### Testo della pagina
****************************************

Come parlò l’HOMO ERECTUS: quando è nato l’uso del linguaggio?

Si pensa a una nuova ipotesi sul linguaggio : sarebbe già stato presente 1,6 milioni di anni fa negli ominidi della specie  Homo Erectus.

Nel corso degli anni la nascita del linguaggio si considera una tappa molto importante. Il linguaggio ha permesso di astrarre il “discorso” quando  questi oggetti non c’erano , per fare riferimento al passato  o ad azioni future , gli ominidi potevano condividere  il pensiero e l’immaginazione. Sui tempi però di questo cambiamento importantissimo non c’è accordo fra gli studiosi archeologici . Alcuni di loro affermano che la comunicazione è una novità moderna, non più lontana di 150.000 anni e si può far riferimento all’homo Sapiens . Altri invece considerano la comunicazione come la risposta di un processo più lento partito molto tempo fa. 

Ora un saggio dell’archeologo britannico Steven Mithen, The Language Puzzle (ed Faber and Faber), colloca l'inizio delle comunicazioni 1,6 milioni di anni fa , quindi con l’Homo Ergaster. In quel periodo successero tante cose che aiutarono al cambiamento delle comunicazioni . Salirono a galla i bifacciali, oggetti in pietra che non solo esprimevano il significato di simmetria, ma chiedevano una comunicazione più difficile per tramandare come si realizzavano. Il solito bifacciale era l’amigdala, uno tipo di ascia per fare molte cose, con due lati uguali e a forma di mandorla. In più, da semplici spazzini che prendevano la carne di giganteschi animali già deceduti, gli ominidi erano diventati abili predatori che facevano la caccia organizzata. La comunicazione era quindi indispensabile per programmare e coordinare la caccia.

****************************************

### Voci fornite

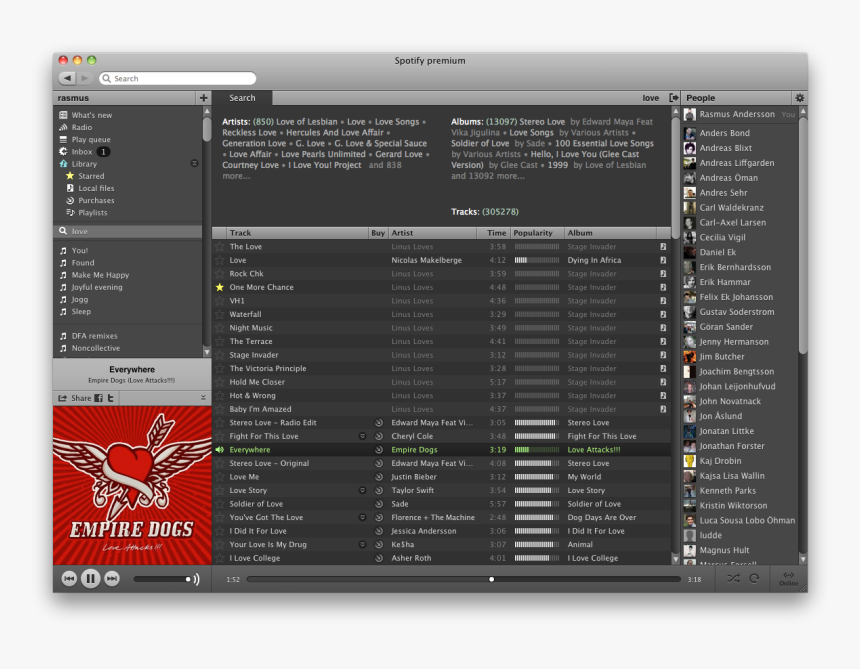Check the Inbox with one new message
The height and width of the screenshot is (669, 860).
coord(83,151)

****************************************

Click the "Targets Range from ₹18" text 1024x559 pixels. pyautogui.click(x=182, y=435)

****************************************

Puoi proseguire il testo sulle origini del linguaggio partendo dopo la sua ultima frase? I record provengono da una fonte diversa da quella del testo.

Se 2 milioni di anni fa il loro cervello aveva all’incirca le dimensioni di quello degli scimpanzè, da 2 a 1,5 milioni di anni fa la corteccia frontale diventò più grande, così dai 500 cm cubi degli Australopitechi si era arrivati ai 900 del genere L’ Homo un cervello grande il 75% del nostro.

L’altra concomitanza importante è che intorno a 1,6 milioni di anni fa gli uomini del genere Homo che migrarono ebbero bisogno di un linguaggio comune per organizzarsi.

Per costruire e per navigare il linguaggio era necessario, ma il linguaggio  è stato una conquista graduale e non un’improvvisa illuminazione.

Il linguaggio dell’Homo Erectus era ancora caratterizzato da gesti che accompagnavano le parole: potevano cambiare di significato a secondo del tono della voce. Le parole onomatopeiche furono quasi certamente tra le prime pronunciate. ”Boom e Crack” per nominare un fulmine e qualche cosa che si rompe.  Nel caso in cui si usassero  parole non solo onomatopeiche si ricorreva all’unione di due termini: l’anatra selvatica, per esempio poteva essere chiamato “uccello-acqua”.

 KEVIN CANCEMI - GIANPAOLO D’ANDREA

LA CHIAVE DEL SUCCESSO UMANO: COOPERAZIONE E SOCIETA’
LE DIFFERENZE TRA HOMO SAPIENS E NEANDERTHAL POTREBBERO RISIEDERE  NELLA SOCIETA’ E NELLA  COOPERAZIONE, NON SOLO NELL’ INTELLIGENZA INDIVIDUALE.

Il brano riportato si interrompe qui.